Nell’ottobre del 1841 la Direzione di Polizia della Città e Provincia di Bologna comunicava al Marchese senatore di Bologna di aver arrestato ed imprigionato un ragazzo, tal Clemente Picinelli, venditore abusivo di “zolfanelli fosforici”. Dodici giorni dopo un’altra comunicazione, partita sempre dallo stesso ufficio, informava il Marchese Senatore che in via Orefici i Carabinieri avevano arrestato un diciassettenne intento a “spacciare zolfanelli fosforici in onta alle vigenti leggi” ed era stato inviato subito alle carceri, a disposizione delle autorità.
Le “notificazioni” riguardanti il divieto di fabbricare gli zolfanelli fosforici arrivò anche al Priore del Comune di Malalbergo (probabile “sede” di una di queste fabbriche illegali); egli, in data ventinove ottobre, rispose che, nonostante le difficoltà dovute allo scarso personale, avrebbe informato i parroci delle frazioni del suo Comune, affinché pubblicizzassero tale notifica, riguardante le disposizioni inerenti la fabbricazione abusiva degli zolfanelli.
Per terminare queste brevi notizie sui fabbricanti di vecchi fiammiferi, ricordo due modi di dire dialettali, cari ai nostri nonni, che citano gli zolfanelli (1):
«Al pruvéve ad lughéras dentàr al bùs di sulfàn» (Cercava di nascondersi dentro al buco degli zolfanelli).
Si diceva di una persona che tentava di trovare un nascondiglio molto precario.
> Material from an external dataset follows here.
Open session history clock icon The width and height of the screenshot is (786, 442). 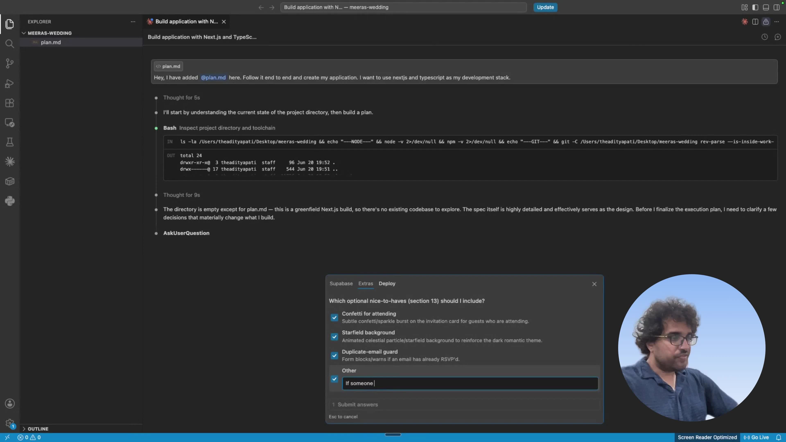coord(764,37)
Infatti quel piccolo ripostiglio, ricavato sul muro vicino alla cappa del camino e a portata di mano di una persona adulta, non era altro che un misero pertugio costituito da un coppo in cui, a malapena, stavano gli zolfanelli –o, come si diceva allora, “i solfanelli”– (2) .
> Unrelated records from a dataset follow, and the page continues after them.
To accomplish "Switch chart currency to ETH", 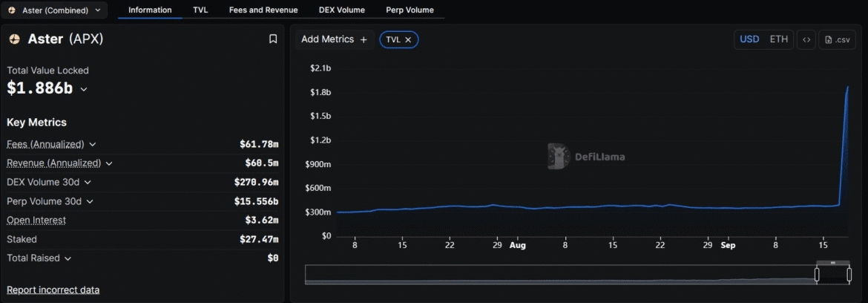I will pos(778,39).
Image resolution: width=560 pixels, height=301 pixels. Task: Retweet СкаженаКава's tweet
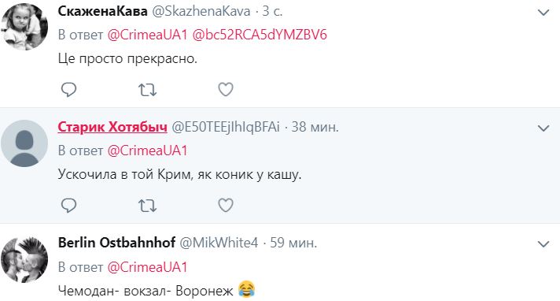pyautogui.click(x=147, y=90)
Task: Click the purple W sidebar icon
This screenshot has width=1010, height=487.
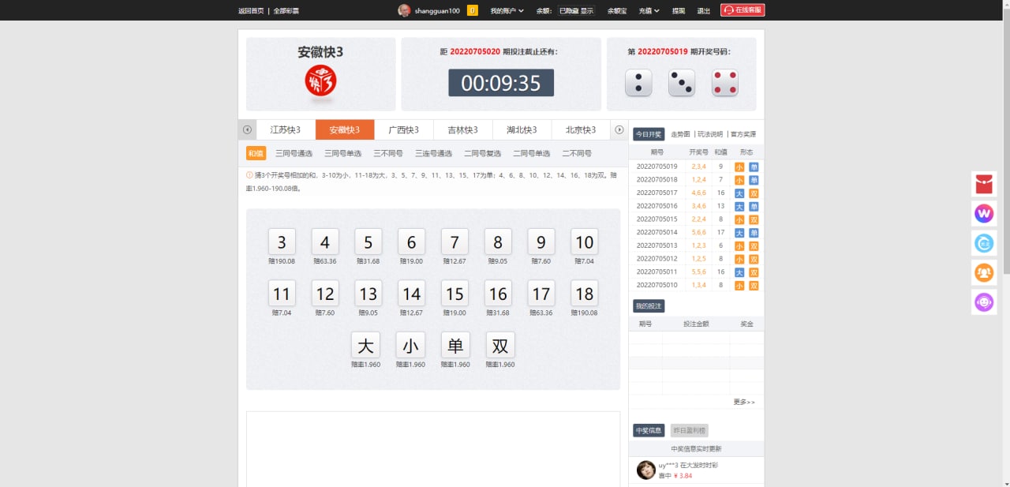Action: [984, 213]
«Al s’impéie còme un sulfanén» (Si accende come uno zolfanello).
Si diceva di persona che, durante una seppur minima discussione, veniva colta da un velocissimo attacco d’ira, una fiammata improvvisa che spesso durava per un breve lasso di tempo, come appunto la fiamma di un cerino.

NOTE
1 – Frasi scritte nel d
ialetto malalberghese, derivato dal dialetto bolognese della pianura orientale
2 – Il coppo curvo, il contenitore degli zolfanelli, veniva fissato al muro ad altezza d’uomo, con la parte più larga verso l’alto e la parte più stretta verso il basso, chiuso sul fondo da uno strato di calce. In questo modo si otteneva un perfetto recipiente, comodo e fuori dalla portata dei bambini.

FOTO

1) Il camino di una casa colonica nei primi anni del Novecento. Sulla sinistra si vede il contenitore degli zolfanelli (in dialetto “Al bùs di sulfàn”).
2)
La lettera, inviata al Marchese Senatore di Bologna, è firmata G. Rimondi, Priore di Malalbergo, in cui prende atto della “Notificazione del divieto di fabbricazione e smercio di fosfori”. Le tre missive furono scritte nell’ottobre 1841. (Archivio di Stato di Bologna, Anno 1841, Tit. 7°, Commercio. Rubr. 4a, Fabbriche e Manifatture).